MATERIALS PROVIDED ::
..........

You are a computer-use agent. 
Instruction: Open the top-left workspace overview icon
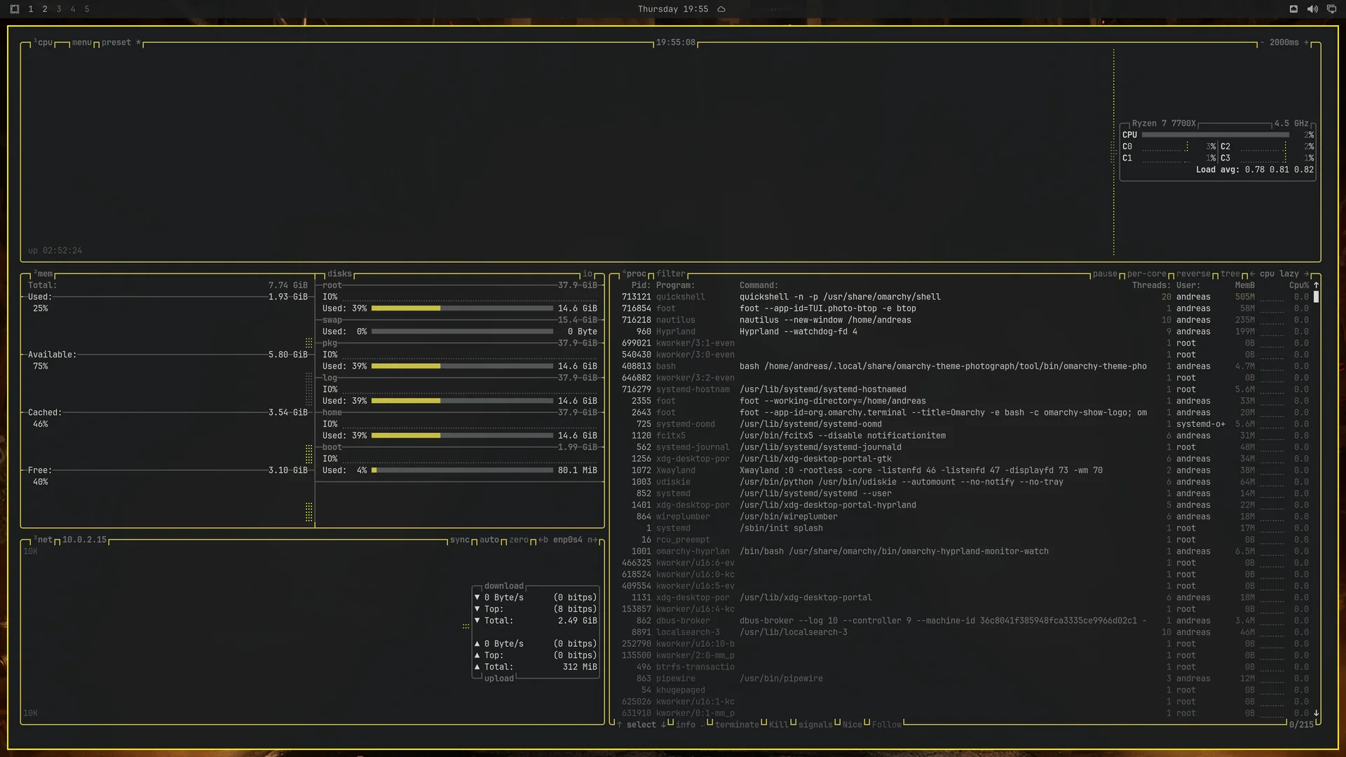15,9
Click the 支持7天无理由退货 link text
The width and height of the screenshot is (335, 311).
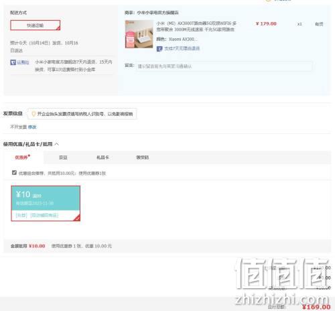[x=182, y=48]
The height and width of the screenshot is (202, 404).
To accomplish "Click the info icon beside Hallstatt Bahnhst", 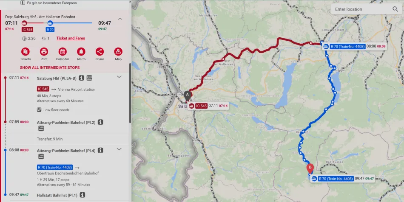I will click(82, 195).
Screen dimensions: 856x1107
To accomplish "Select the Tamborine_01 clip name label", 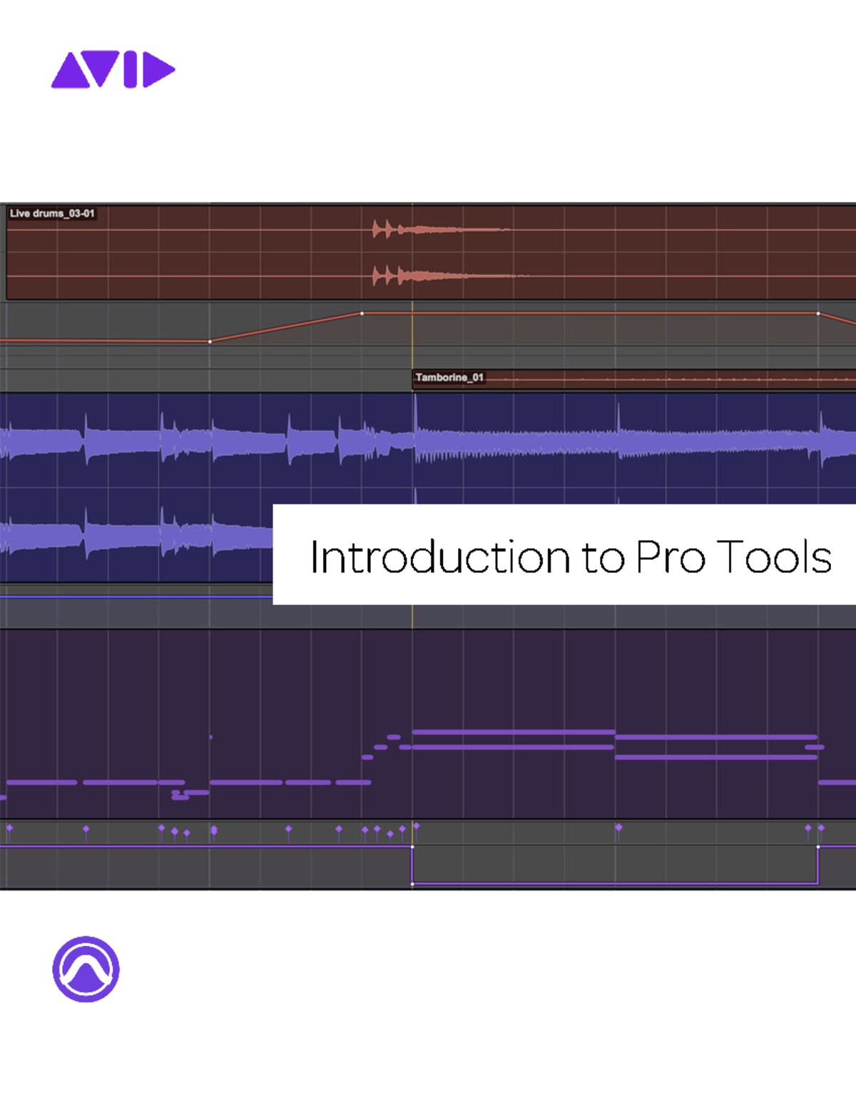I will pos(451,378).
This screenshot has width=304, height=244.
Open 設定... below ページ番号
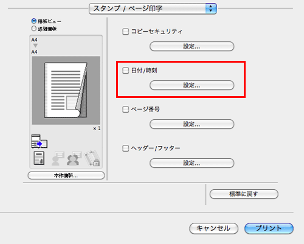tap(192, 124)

..........

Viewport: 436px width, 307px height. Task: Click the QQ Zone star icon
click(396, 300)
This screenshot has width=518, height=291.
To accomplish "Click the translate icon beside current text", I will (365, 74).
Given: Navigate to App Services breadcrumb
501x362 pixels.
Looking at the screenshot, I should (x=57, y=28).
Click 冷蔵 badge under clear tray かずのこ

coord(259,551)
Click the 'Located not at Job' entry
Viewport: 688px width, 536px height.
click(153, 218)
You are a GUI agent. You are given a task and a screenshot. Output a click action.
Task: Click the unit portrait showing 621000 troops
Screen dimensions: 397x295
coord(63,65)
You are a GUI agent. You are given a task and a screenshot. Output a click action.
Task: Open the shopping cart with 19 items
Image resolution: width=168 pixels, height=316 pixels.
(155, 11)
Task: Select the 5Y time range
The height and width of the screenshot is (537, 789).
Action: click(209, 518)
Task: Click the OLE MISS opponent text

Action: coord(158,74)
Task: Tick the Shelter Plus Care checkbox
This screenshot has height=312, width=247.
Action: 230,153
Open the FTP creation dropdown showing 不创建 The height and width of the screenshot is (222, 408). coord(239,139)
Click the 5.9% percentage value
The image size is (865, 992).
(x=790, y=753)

..........

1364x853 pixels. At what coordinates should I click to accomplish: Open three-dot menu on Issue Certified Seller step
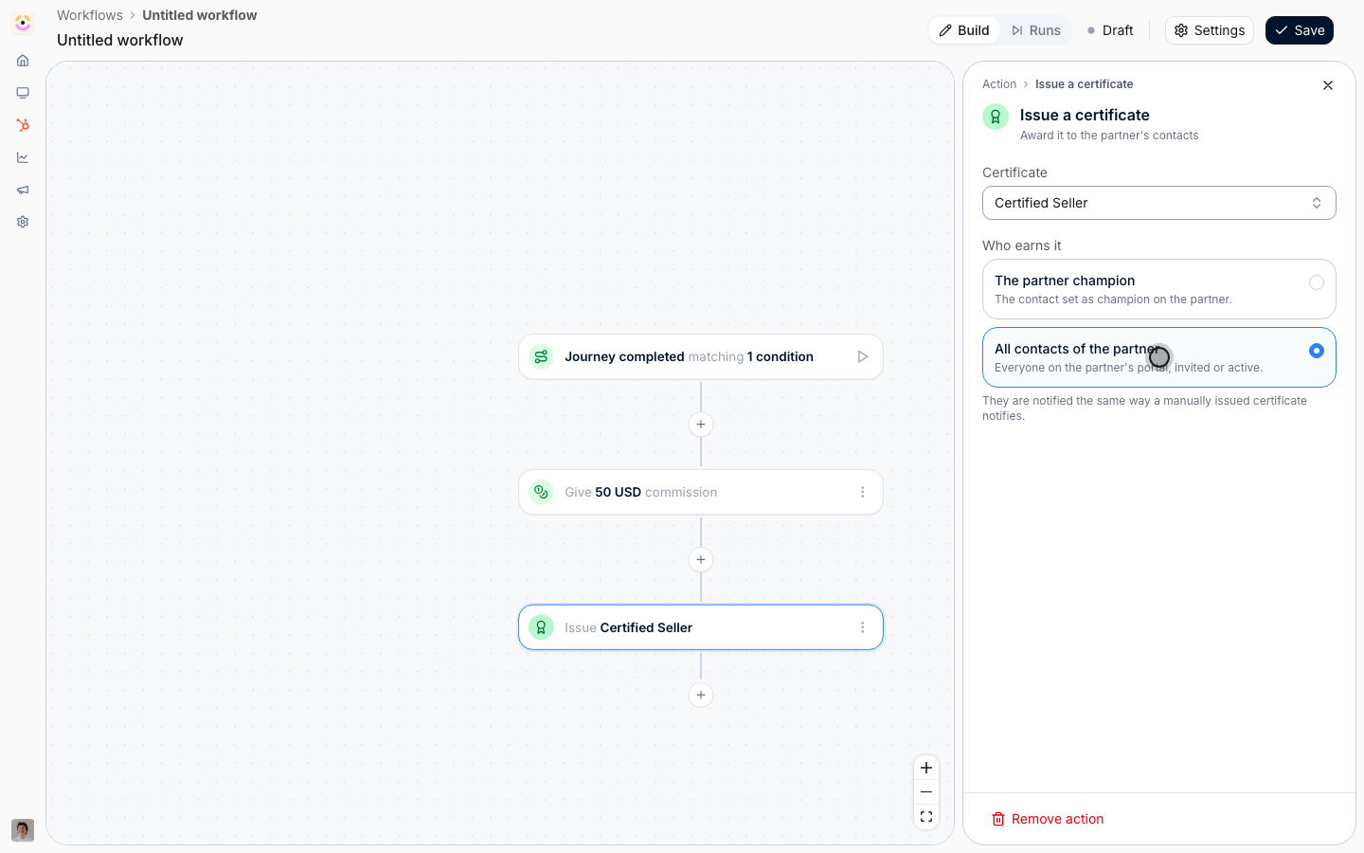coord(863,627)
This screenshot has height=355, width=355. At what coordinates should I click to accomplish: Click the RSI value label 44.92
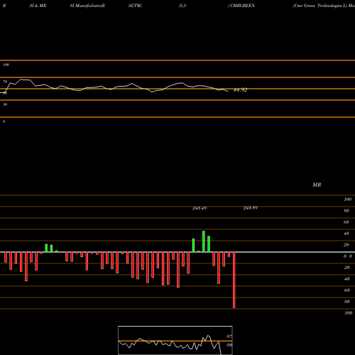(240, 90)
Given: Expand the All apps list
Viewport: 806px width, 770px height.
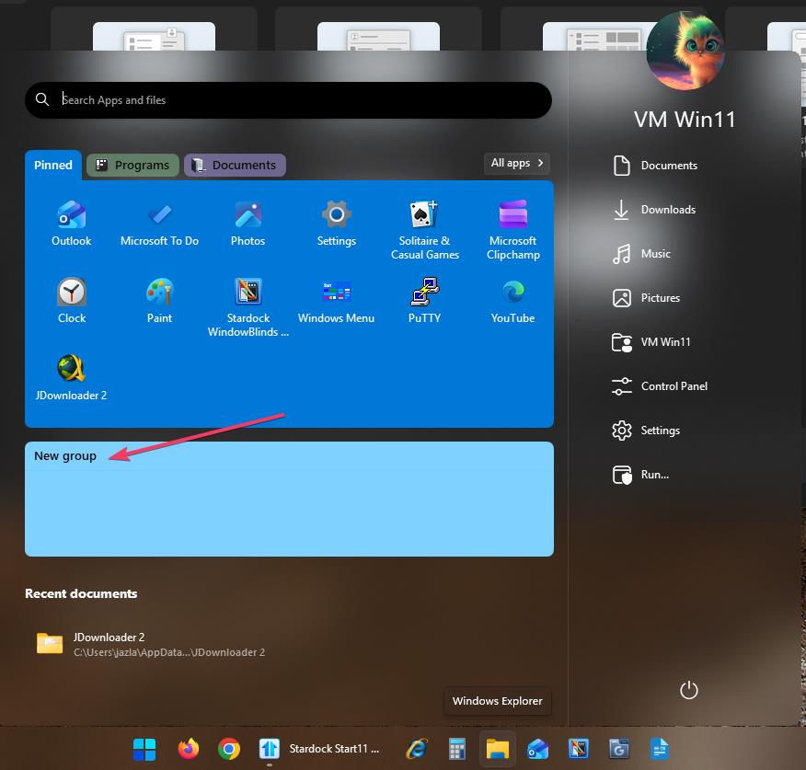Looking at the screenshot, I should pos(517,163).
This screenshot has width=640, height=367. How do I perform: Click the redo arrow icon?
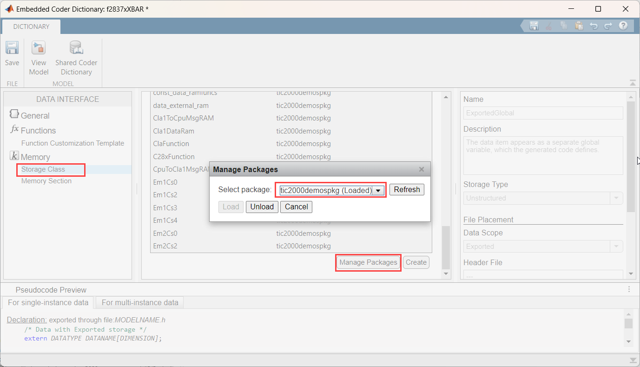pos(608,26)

..........

TO DO :: Search the listing for the word "showing", and copy every line in which it is found.

EXERCISE RESULT ::
Task: Click the unit portrait showing 621000 troops
Open the FTP creation dropdown showing 不创建 The height and width of the screenshot is (222, 408). coord(239,139)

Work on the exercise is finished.